I  spent countless hours online reading Ezzo debates, Ezzo support groups, testimonies, and watching some youtube vlogs. The best resource for all things Ezzo is http://www.ezzo.info/

Back at the online Babwisers support group, someone said, "The Babywise book is really good and helpful as a guide. The problem with the critics is that they don't realize the biblical viewpoint behind the guidelines. If they knew the scriptural reasoning behind the book's recommendations, they'd understand why we faithfully follow the program."

So I got on eBay, and purchased a copy of  Preparation for Parenthood, complete with eight weeks of audio tapes for teaching classes and a study guide.
I listened to the tapes, read the workbook, and studied the scriptures he mentions. I found it all extremely manipulative and disturbing.

I then purchased:
  •  Babywise II: Parenting your pre-toddler 5-18 months,
  •  Preparation for the Toddler years book & tape series,
  •  Childwise, 
  • "Birth By Design"  by Anne Marie Ezzo (All were purchased used, to avoid putting another dollar in that man's pocket.)
One thing I do not have is personal experience with Ezzo families. It is not promoted in my church.

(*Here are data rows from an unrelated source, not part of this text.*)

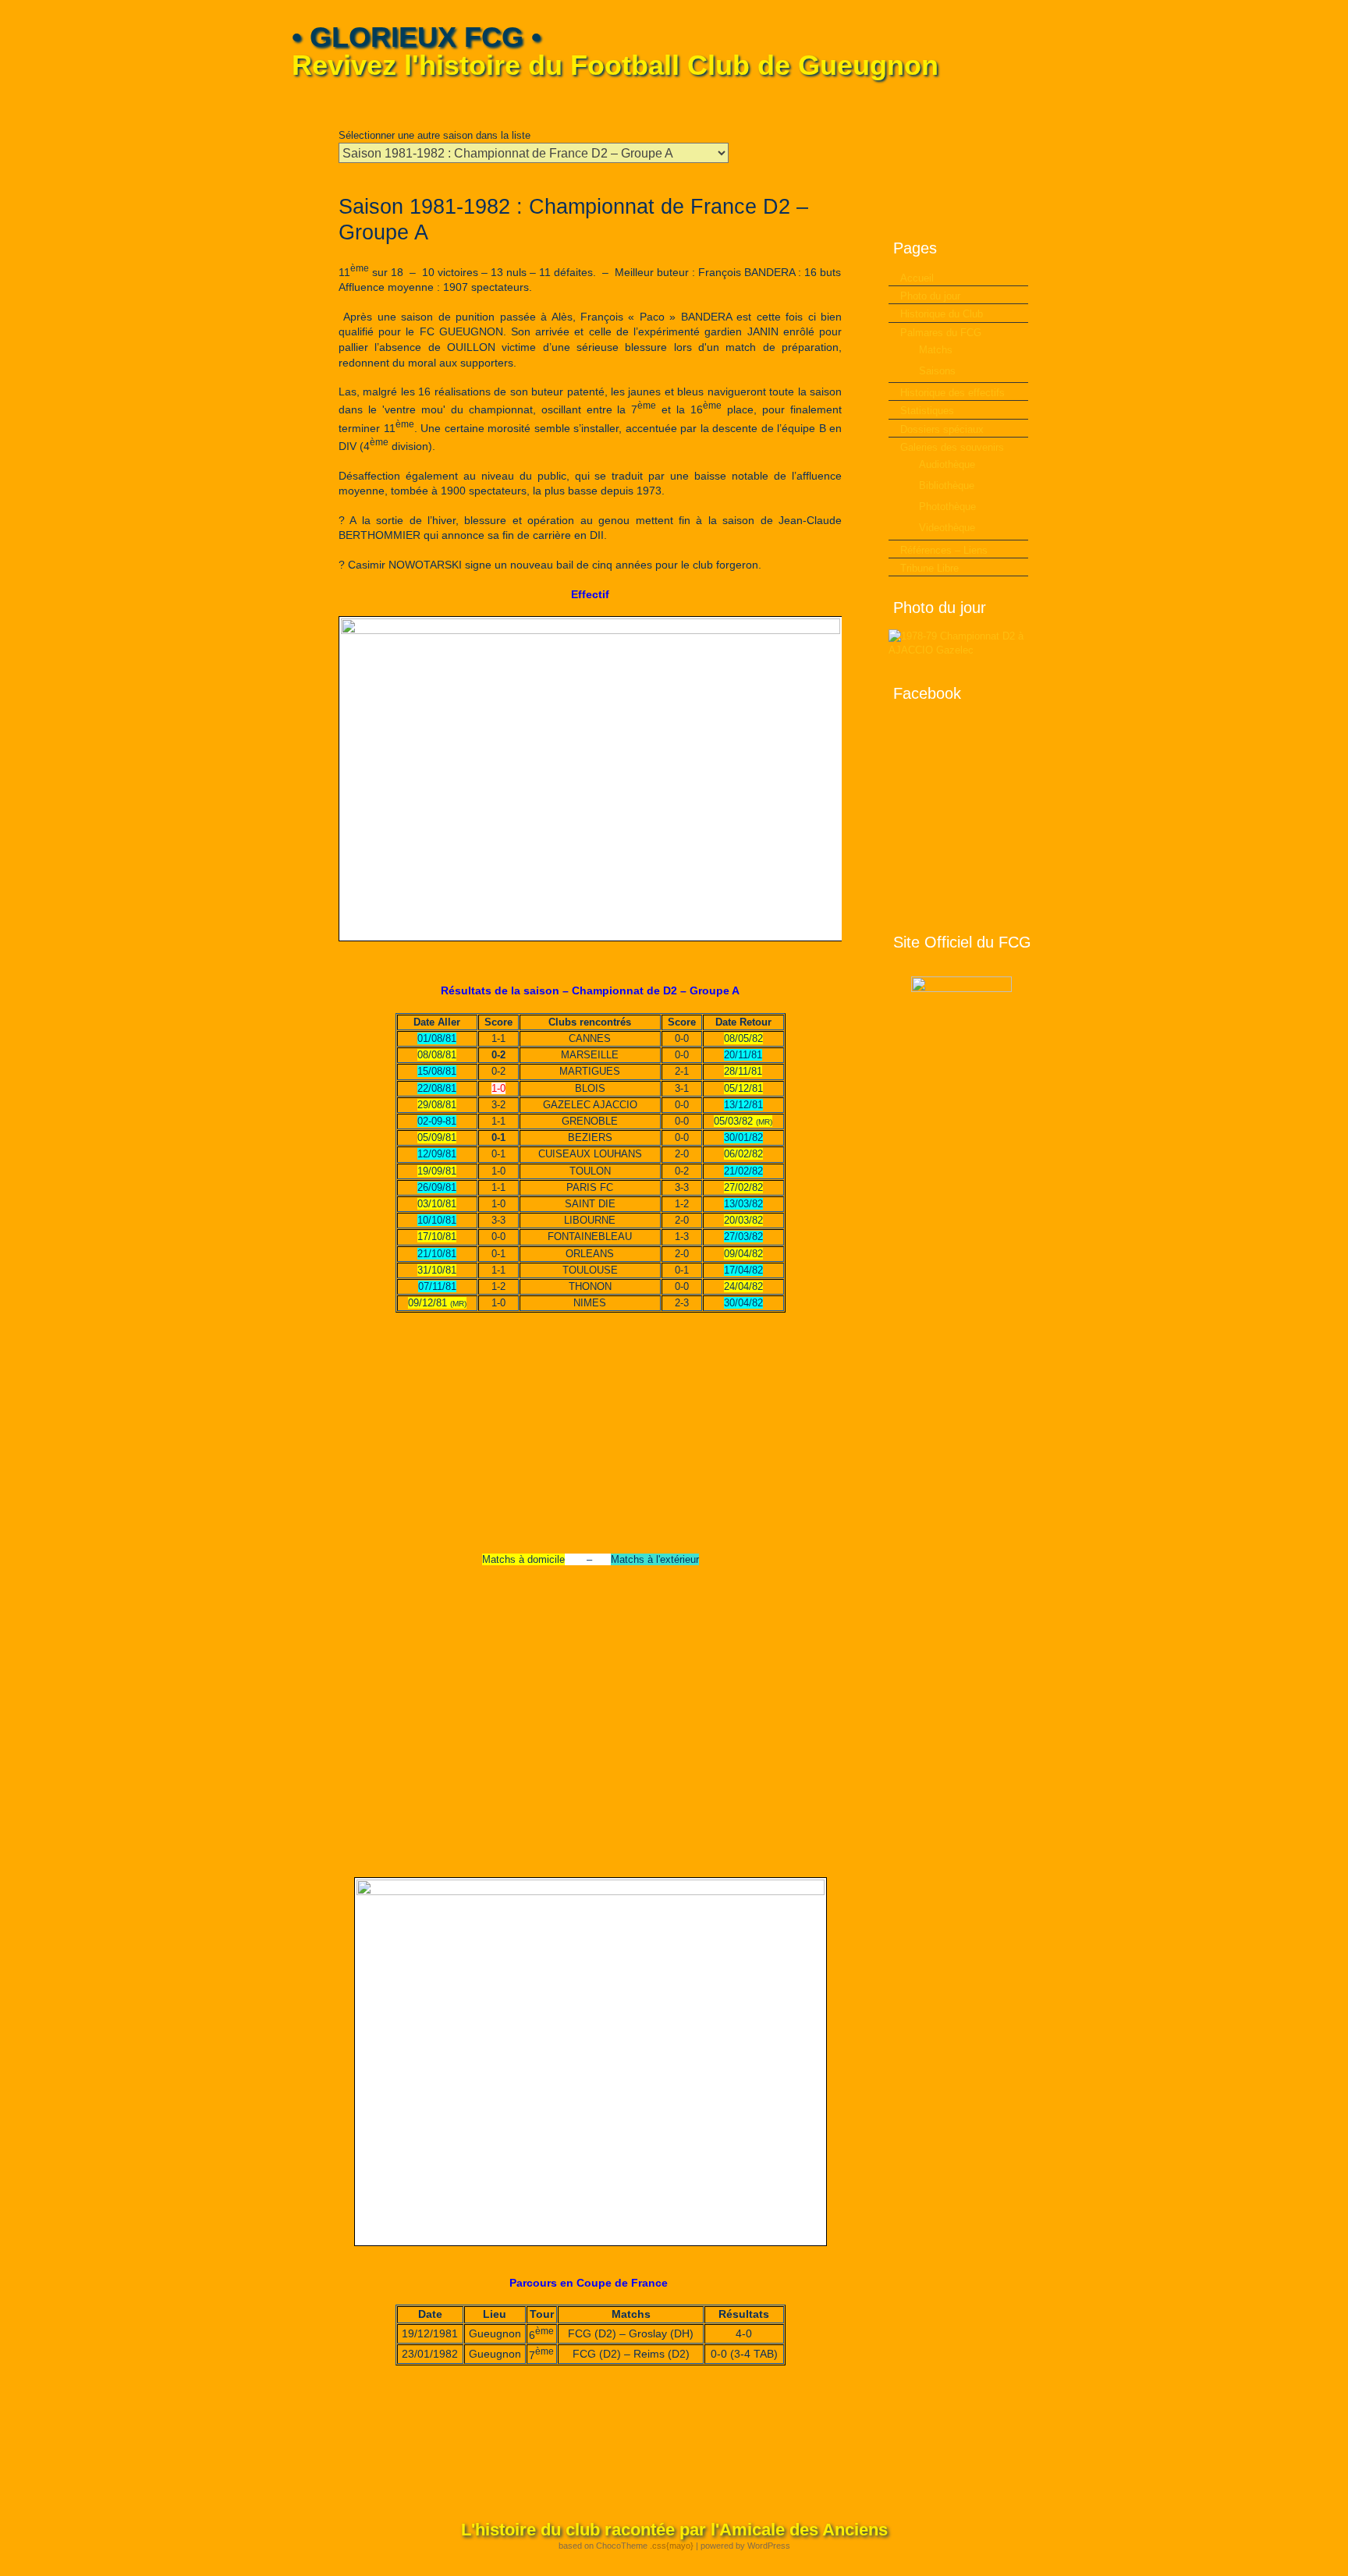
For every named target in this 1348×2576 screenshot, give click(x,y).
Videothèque (947, 527)
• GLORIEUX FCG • (416, 37)
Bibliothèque (946, 485)
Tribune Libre (929, 568)
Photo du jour (930, 296)
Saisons (937, 371)
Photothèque (947, 506)
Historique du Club (941, 314)
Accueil (917, 278)
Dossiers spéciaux (942, 429)
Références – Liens (944, 550)
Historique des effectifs (952, 393)
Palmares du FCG (940, 332)
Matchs (935, 350)
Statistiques (927, 410)
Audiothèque (947, 464)
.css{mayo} (672, 2545)
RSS (1046, 101)
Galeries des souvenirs (952, 447)
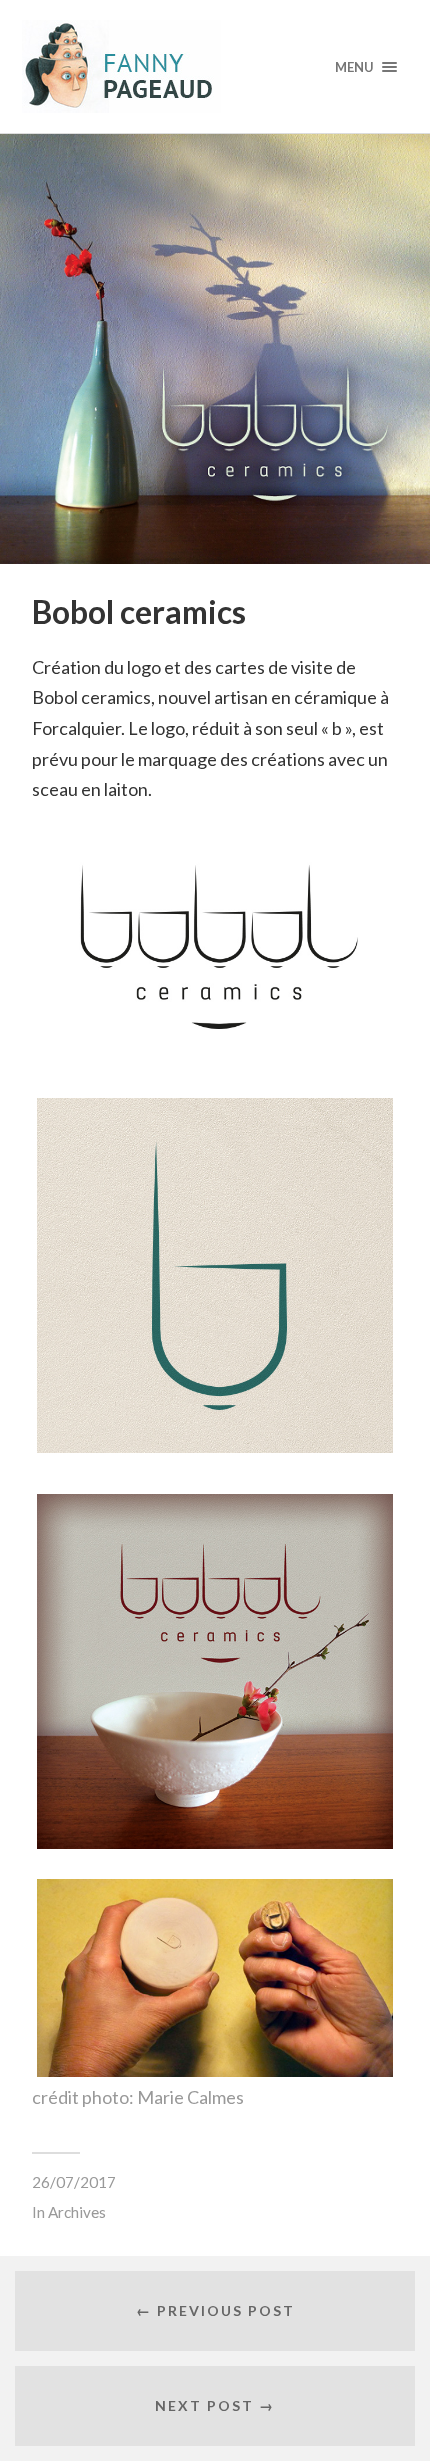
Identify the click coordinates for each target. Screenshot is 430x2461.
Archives (77, 2212)
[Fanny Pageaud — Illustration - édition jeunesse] (215, 66)
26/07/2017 (74, 2182)
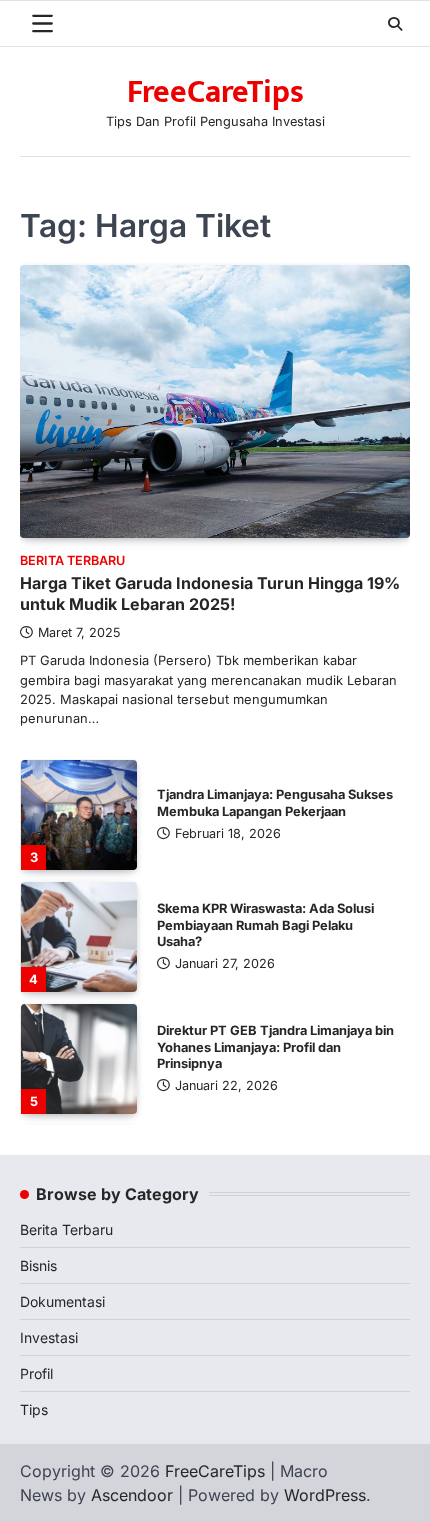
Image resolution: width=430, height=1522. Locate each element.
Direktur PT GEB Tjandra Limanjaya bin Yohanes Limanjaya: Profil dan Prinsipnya (275, 1047)
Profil (36, 1373)
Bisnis (38, 1265)
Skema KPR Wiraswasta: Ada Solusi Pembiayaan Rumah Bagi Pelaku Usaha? (265, 925)
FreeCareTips (215, 92)
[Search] (395, 24)
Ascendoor (132, 1495)
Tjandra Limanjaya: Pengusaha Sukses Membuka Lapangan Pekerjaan (275, 803)
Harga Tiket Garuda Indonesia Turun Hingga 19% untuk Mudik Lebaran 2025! (210, 593)
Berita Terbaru (72, 560)
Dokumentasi (62, 1301)
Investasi (49, 1337)
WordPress (325, 1495)
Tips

I personally know of only a couple of families who used the program, not enough make any conclusions about the effects of its use.

 So what has caused my crazy obsession with all things Ezzo?

1. As a La Leche League Leader, I know Ezzo's breastfeeding information is terrible. Ezzo has no background in infant feeding, and no business writing a book about a feeding program.


2. As a Christian, I’m concerned that Ezzo uses scripture out of context to make a point. {So I do the same thing in this very blog!} Also, scripture tells women to learn about caring for our children from other women, not men (Titus 2:3-5).


3. As an attachment-style parent, I know Ezzo is either very misinformed about what AP entails, or else is lying in order to mislead parents. If he’s lying, we can’t trust anything he says. If he’s misinformed, he has no right to author a book criticizing a parenting philosophy about which he knows so little.


4. As a mother of six, I know his one-size-fits-all approach to parenting is unrealistic and rigid. Every baby is different, and every family is different. And my mother's heart breaks for every little baby crying for his mommy and being ignored.


5. As a former cult member, I see very cult-like attitudes among the followers of this program, especially the Prep for Parenthood because a) its taught in churches as TRUTH and b) the attendees continue to support each other in following the methods, compared to one reading the book and simply tossing it if dissatisfied.


6. As a trained Psychiatric Nurse, I can accept his program does indeed "work" but only because excessive sleep is a defense mechanism for feelings of hopelessness. What could be more hopeless than to be a helpless newborn and discover that nobody comes when you call?


Finally, I want to point out that sometimes, the baby is NOT actually sleeping through the night when the parent claims they are. Sometimes the parents lie, because Ezzo  and his followers consider it bad parenting if your child isn't sleeping through. Sadly it is also sometimes because the parents have trained their ears not to hear ... the same way you stop hearing noisy traffic or a chiming clock when you become accustomed to the sounds you have deemed irrelevant to your sleep. I have spent the night at someone's home and witnessed this myself, waking up to a crying baby twice during the night while the parents didn't hear a thing.